TASK ITEM ▸ Leaving out the pictures, restate each record below word for word.

(Saved data entries)
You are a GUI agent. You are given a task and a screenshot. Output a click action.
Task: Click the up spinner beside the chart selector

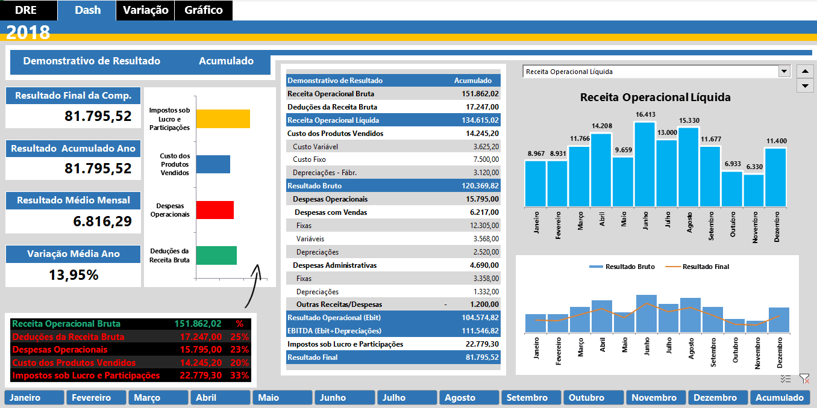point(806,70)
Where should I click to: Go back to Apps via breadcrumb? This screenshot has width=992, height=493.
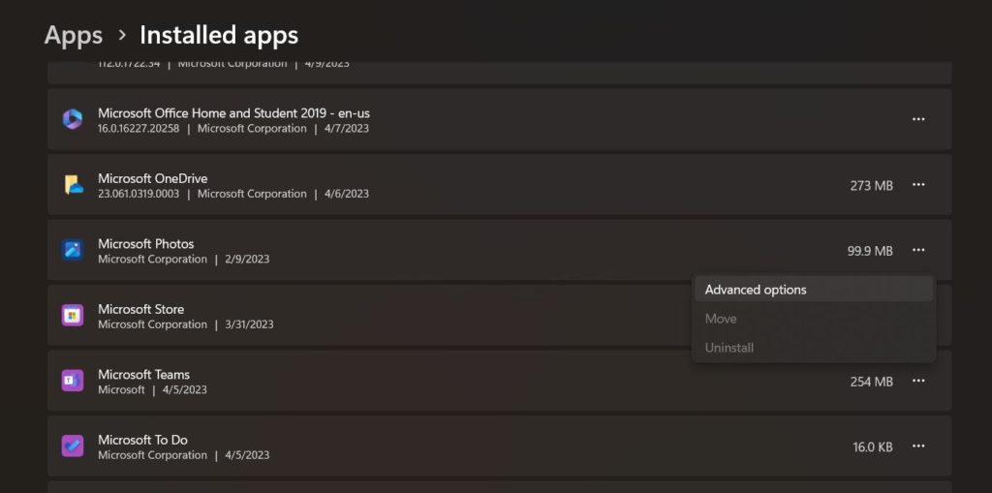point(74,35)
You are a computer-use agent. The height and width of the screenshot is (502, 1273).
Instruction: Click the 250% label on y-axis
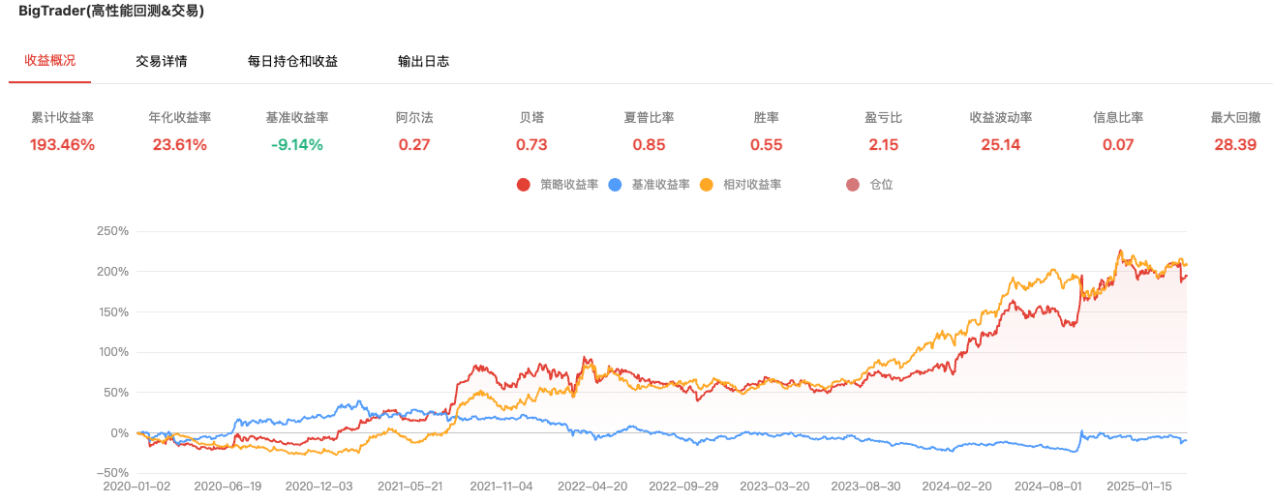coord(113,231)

RESULT ▸
You are a GUI agent. You are given a task and a screenshot. Output a click action.
Task: Click the up spinner beside the chart selector

point(806,70)
Where should I click to: Go back to Apps via breadcrumb? This screenshot has width=992, height=493.
point(74,35)
You are a computer-use agent. The height and width of the screenshot is (502, 1273).
Instruction: Click the 250% label on y-axis
coord(113,231)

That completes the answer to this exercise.